With summer winding down, back-to-school advertising has come on full force. According to the National Retail Federation, $83 billion will be spent for back-to-school 2012, and the fight for those dollars has already begun. Retailers have been on air with messaging about new jeans, school supplies, and lunchbox fare for weeks. Brands have begun to release reminders that the choice of gluestick and even sticky-note matter…

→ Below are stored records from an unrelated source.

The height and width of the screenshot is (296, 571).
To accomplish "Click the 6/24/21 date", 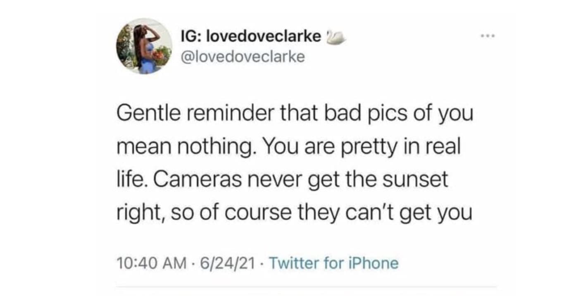I will 226,263.
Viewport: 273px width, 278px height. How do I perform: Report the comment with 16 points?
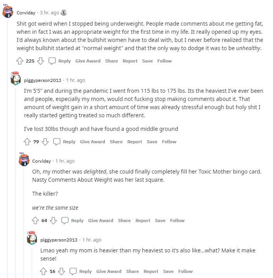click(151, 271)
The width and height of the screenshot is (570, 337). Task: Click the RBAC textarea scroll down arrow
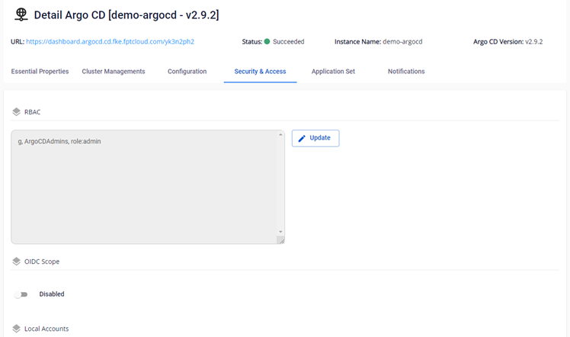pos(280,231)
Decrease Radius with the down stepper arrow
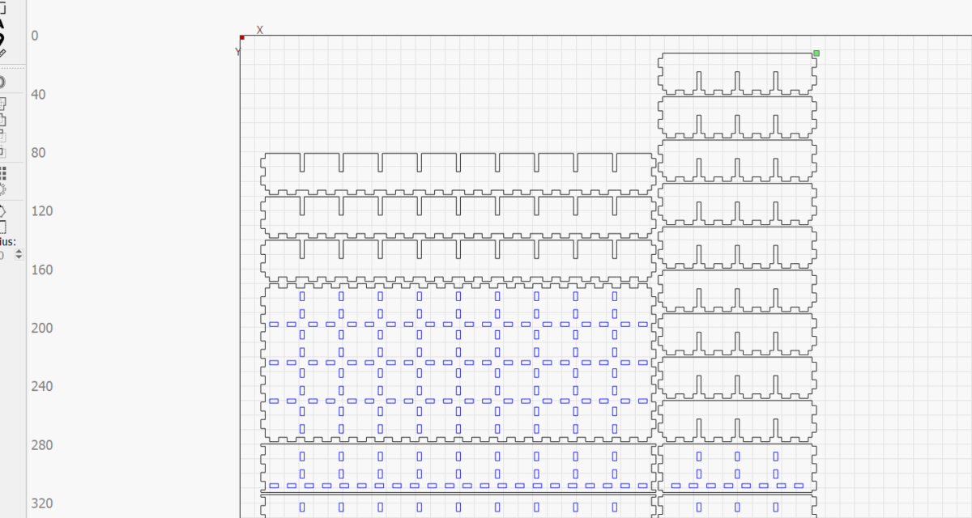Viewport: 972px width, 518px height. tap(19, 258)
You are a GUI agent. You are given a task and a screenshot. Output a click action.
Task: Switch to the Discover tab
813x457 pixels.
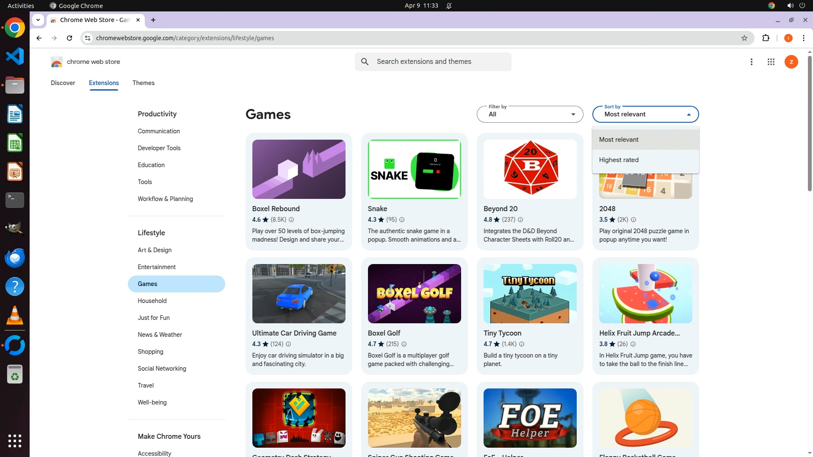coord(63,83)
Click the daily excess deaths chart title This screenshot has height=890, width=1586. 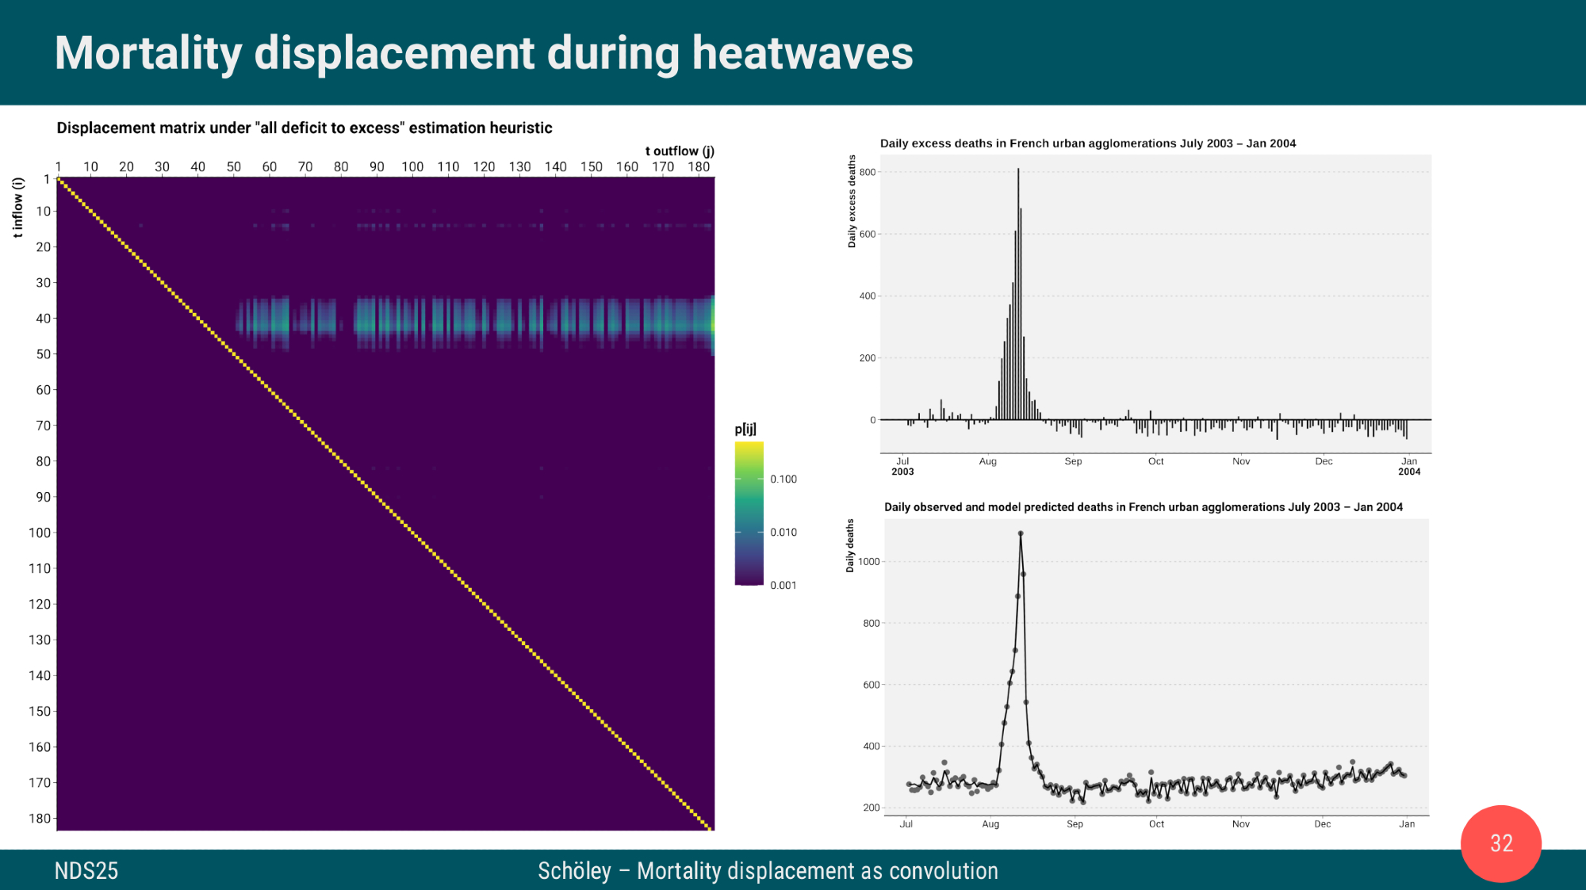[x=1087, y=143]
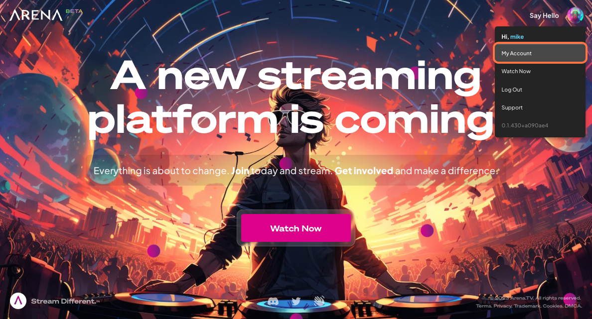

Even though a Yahoo webinar from April 2012 suggested that back-to-school advertisers should remember that back-to-school shopping isn’t all about moms (“23% of dads and 84% of teens say they're getting more involved in back-to-school shopping; 80% of those in charge of making back-to-school purchases say their children influence what's actually bought”), it seems that back-to-school ads are taking some typical approaches to tantalizing parent purchasers. Despite different approaches, most seem to adopt, as an underlying premise, that winning the back-to-school battle is all about instilling confidence in mom. Sure, you could do that by showing her how much she’ll save. But what fun would that be? Here’s how some of the most aired campaigns are making moms feel like she’s too cool for school…
- Reminding her that she was cool once…Beverly Hills 90210 might have found a new audience with this generation of teens, and Jenny Garth might even play a role, but none of their dramas will top that moment when Kelly Taylor faced the ultimate choice: Dylan McKay or Brandon Walsh? This moment is played out in Old Navy’s back-to-school advertising, perhaps to persuade mom shoppers that high school hasn’t changed. Or more likely, Old Navy has realized that their brand of tongue-in-cheek humor makes the mom shopper more comfortable, than, say, Abercrombie? Old Navy seems to be positioning itself as the place for parents to purchase, leaving the teen-with-a-wallet crowd to spend somewhere else.

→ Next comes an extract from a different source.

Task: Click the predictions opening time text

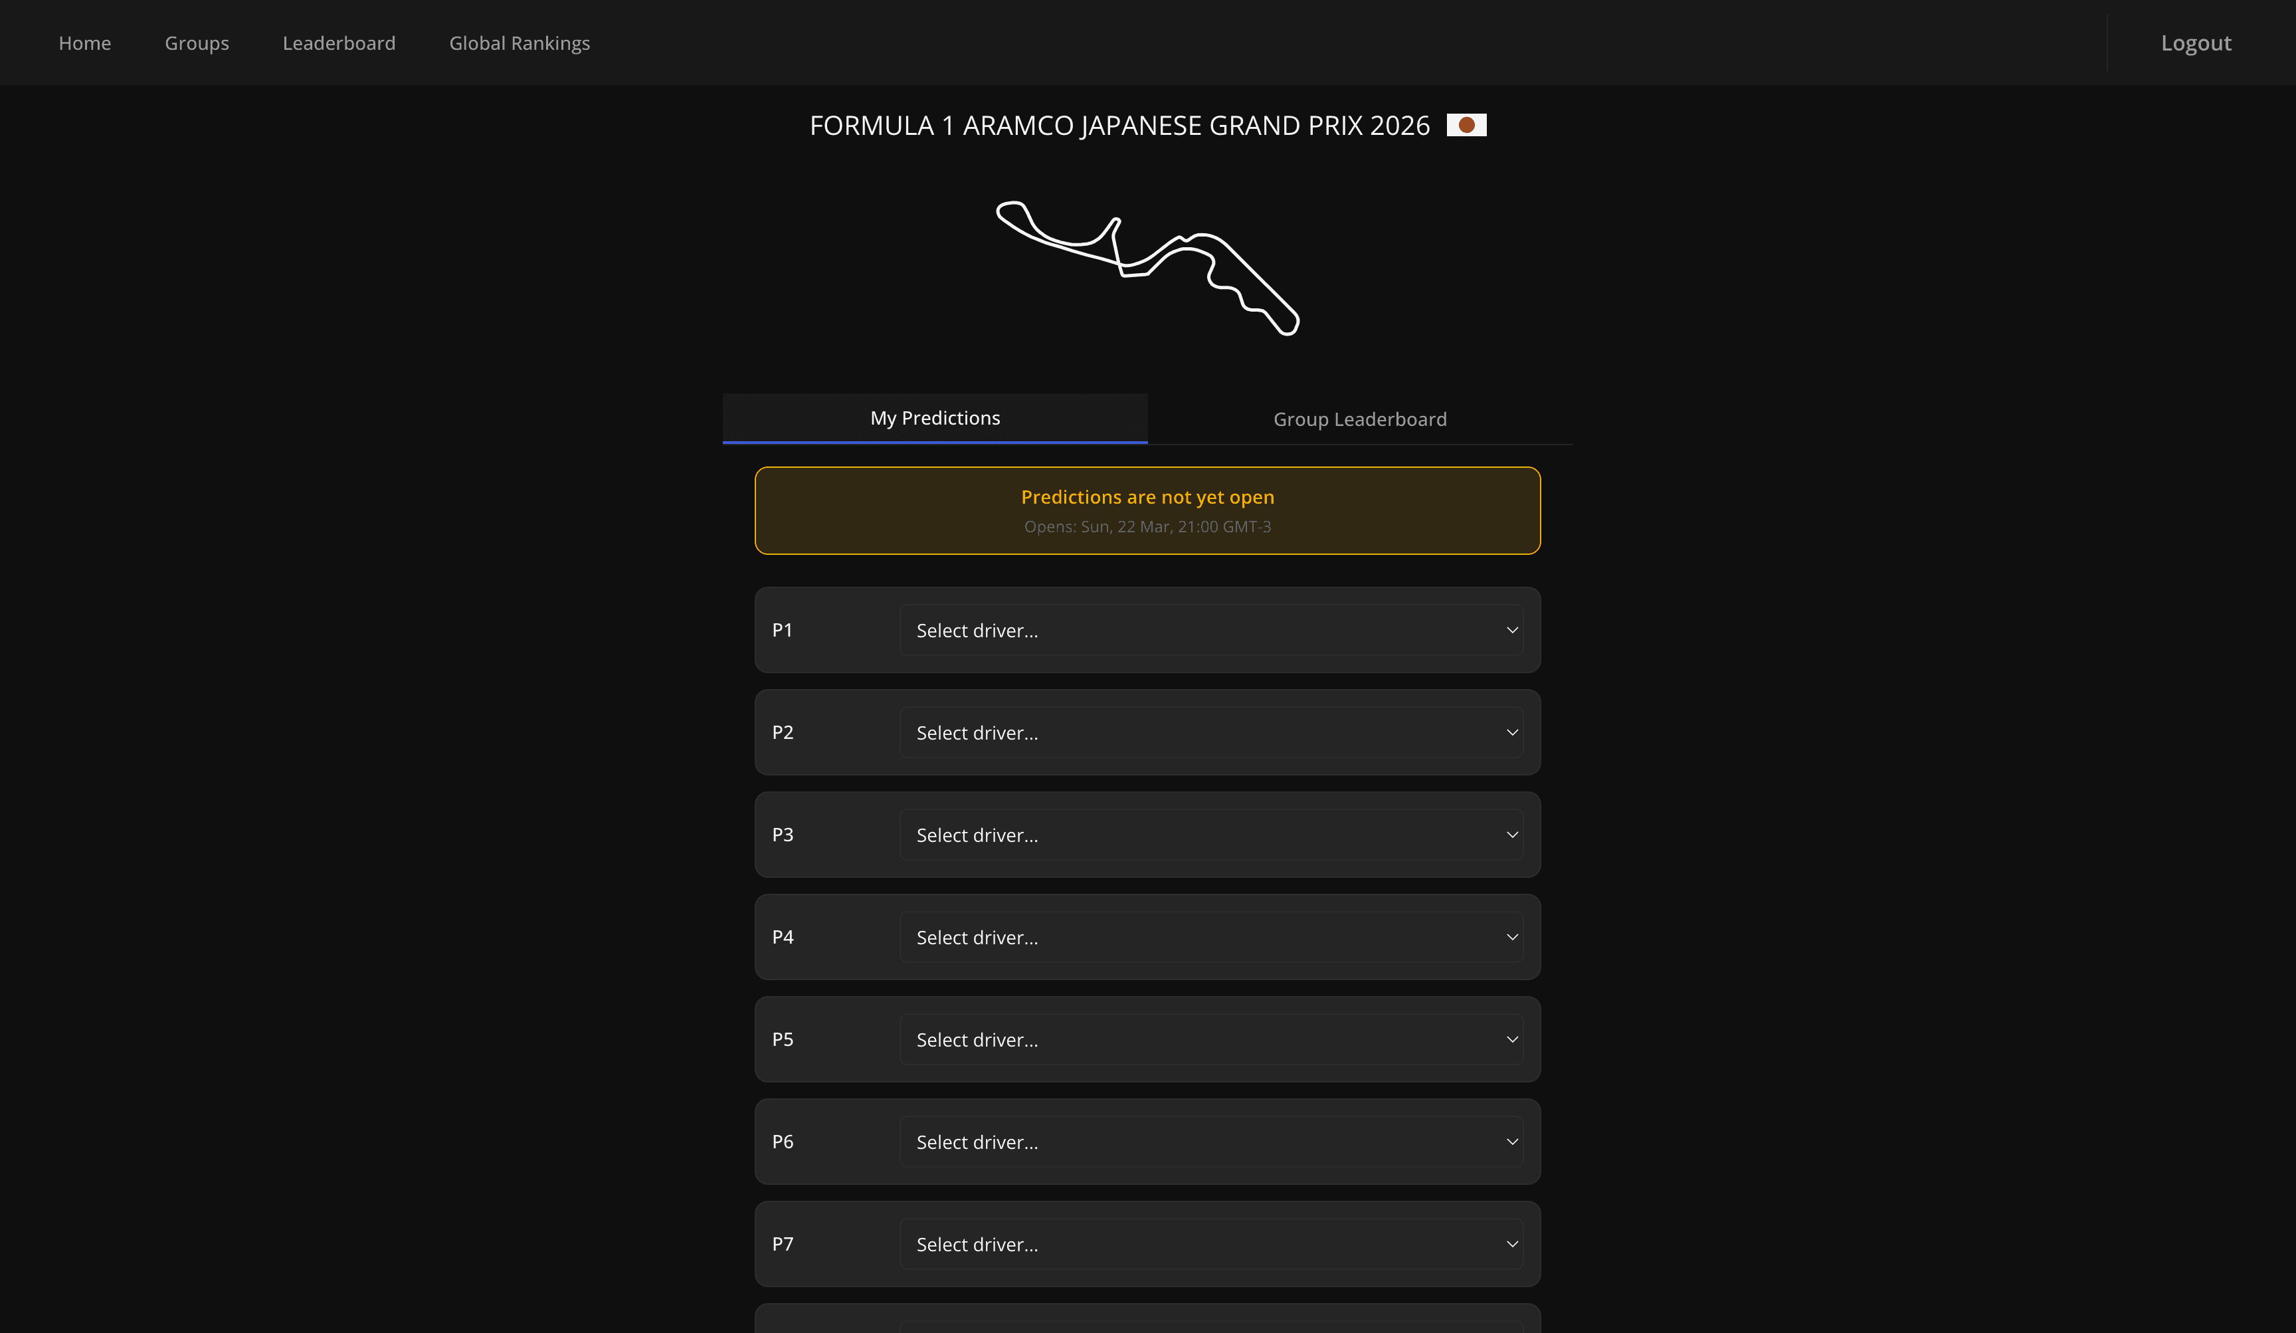Action: (x=1147, y=527)
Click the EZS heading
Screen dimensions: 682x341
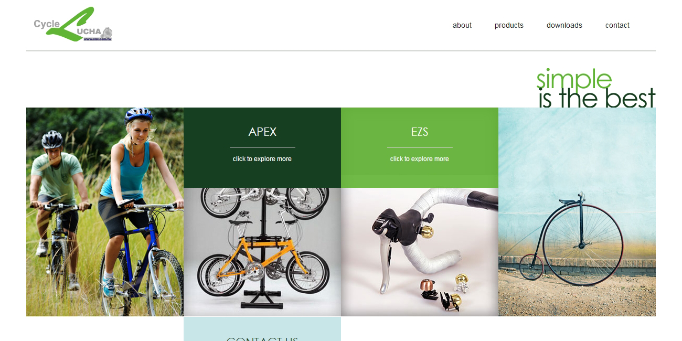(420, 132)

- Old people icons…And by old, we mean over 18…Target, once again, plays with the juxtaposition between cool and kitsch, high and low, high-style and highly practical that define their brands. In their back-to-school campaign, ordinary objects like rulers come together to form guitars…Back-to-school shopping takes on the event-like status of a Lady Gaga concert….And actors who would likely (hopefully) only be recognizable to parents are used in a commercial that could seemingly get kids bopping. The guy from Bridesmaids? Sure, he should be selling jeans to kids for back-to-school. But lest you think we don’t like this idea, let us be clear: Target (like Old Navy) is letting moms and dads in on the fun.

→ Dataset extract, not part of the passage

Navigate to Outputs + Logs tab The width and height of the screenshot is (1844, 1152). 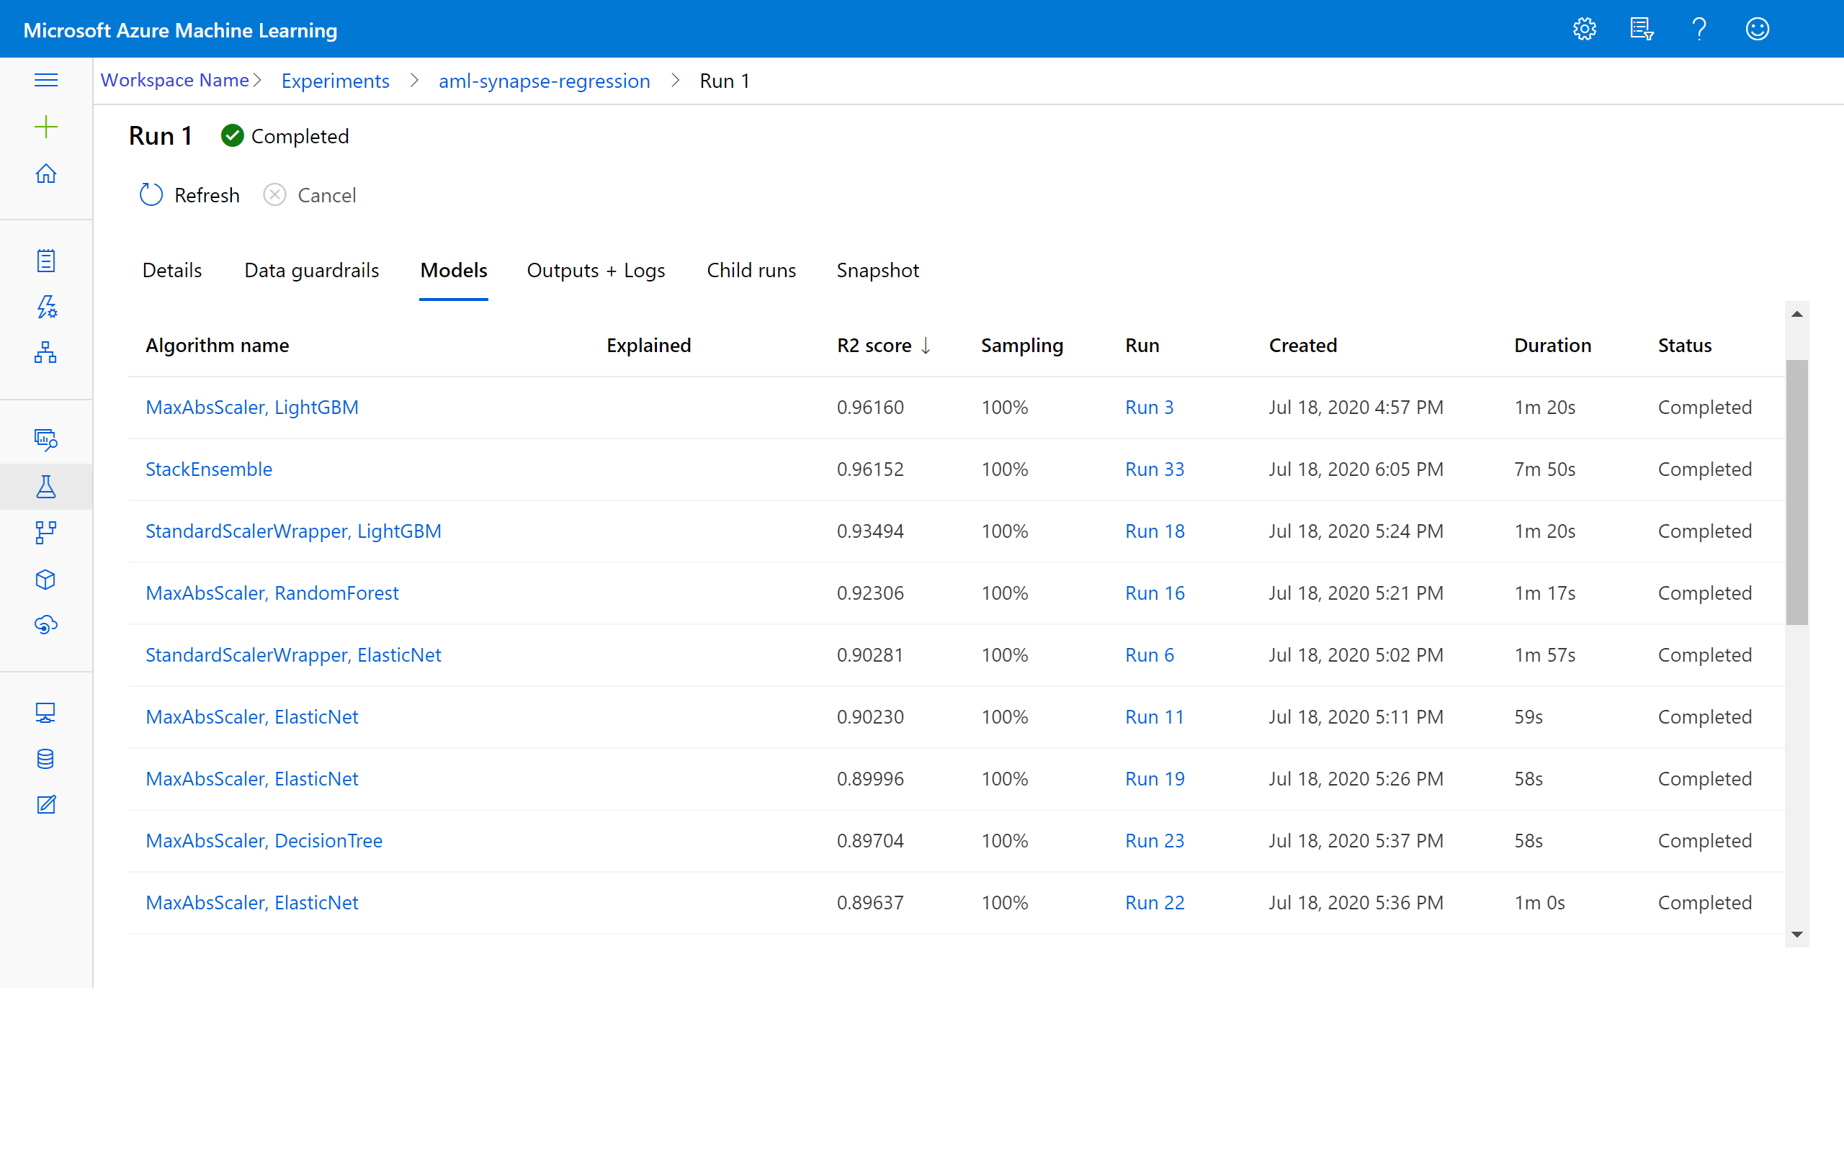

- Schoolhouse rock. Well before Glee, JC Penney had made school look like a Broadway show. Once again, advertisers seem to be softening the blow of returning to the books by re-imagining school as a stage. For parents, who perhaps fantasize about their children as confident, bubbly students, strutting and giggling through their days, these images might comfort. Will kids, tweens and teens buy-in? Payless has raced past the first day right to the fantasy field trip, with its spot (using a They Might Be Giants tune that might make parents wonder where they heard those voices before) that features frolicking kids who delight in dino exploration. There are no lines or rules for these happy-kids. And this seems to be just what parents have in mind as they purchase pants with reinforced knees, or hoodies that promise to hold up for the whole year.
- Mom’s make it better. In contrast with showing all of these confident kids, dancing their way through the classroom doors, 3M chooses another approach to instilling moms with the confidence that they can make back-to-school better. In their ad, a shy, sweet little girl tentatively scans her new class…It’s not until she opens her lunchbox to find a sticky-note of reassurance that she drops her shoulders and lets her grin spread.
Will their approaches work? It’s likely they’ll win a share of the back-to-school booty. But while it’s too soon to tell, we predict that they’re leaving some kid, tween and teen influenced purchases on the table.